Montgomery’s 225-seat venue opened in late 1981 and hosted everything from folk, blues and country rock to bluegrass, indie rock and punk. Canal Street also drew well known acts, such as Mary Chapin Carpenter, Los Lobos, The Del McCoury Band, Leo Kottke and Bela Fleck & the Flecktones.
Dayton commissioners in 2014 named a portion of East First Street from North Patterson Boulevard to Sears Street as “Mick Montgomery Way, near his business at 308 E. First St.
MORE: Street named for local music icon to be dedicated
“He still, even last Saturday, said, ‘man, can you believe my name is on a street sign?’” said Shelly Hulce, a friend who organized a gathering for Montgomery a week before his death. “When he was going home, when the guys were getting him back in the car Saturday night, he said, ‘I’m going to be on a cloud for days.’”

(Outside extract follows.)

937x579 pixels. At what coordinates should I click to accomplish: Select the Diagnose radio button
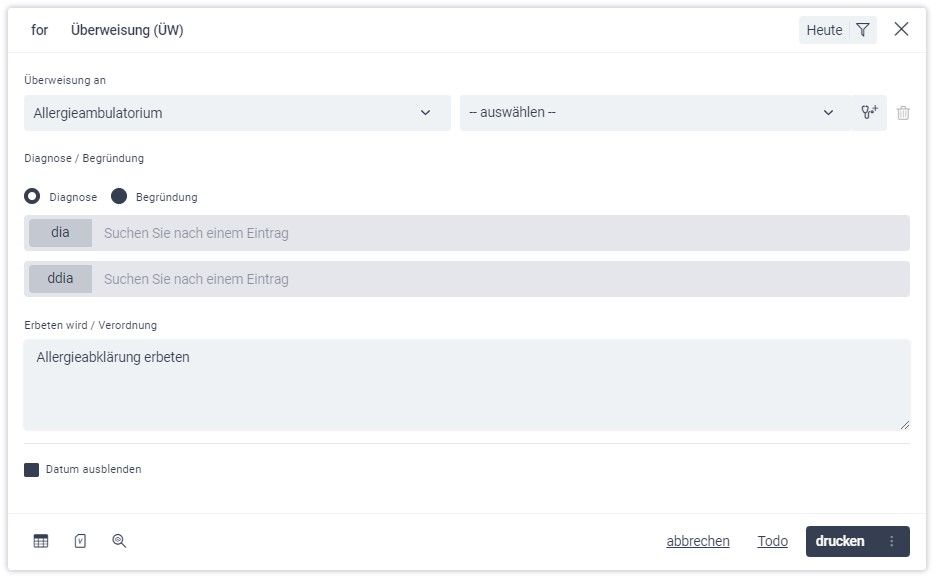32,197

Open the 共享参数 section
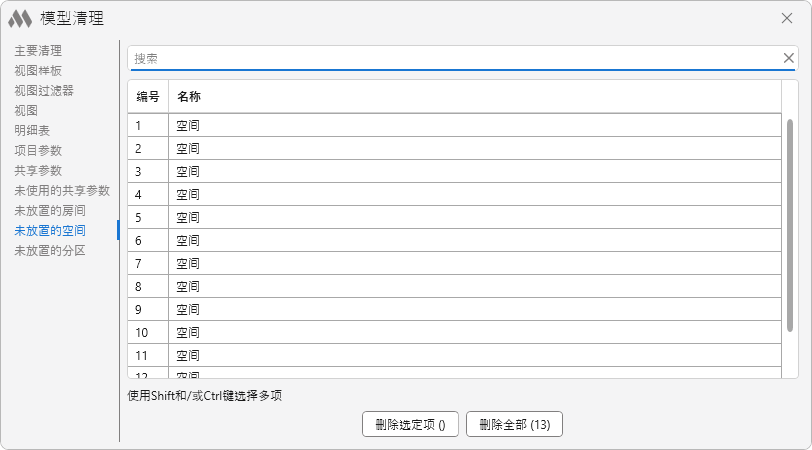click(x=38, y=170)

“He was a great ambassador,” she said. “Way before the internet or MTV, he was giving us a glimpse of what was happening out in the world.”
The final show under the Canal Street Tavern name was in November 2013 after Montgomery sold the venue in 2012. Montgomery was contracted to stay on as the club’s bookkeeper, but after health issues and squabbles with the new owners, he decided to leave and take the tavern’s name with him.
More than 400 local music lovers turned out for the final show under the Canal Street Tavern name.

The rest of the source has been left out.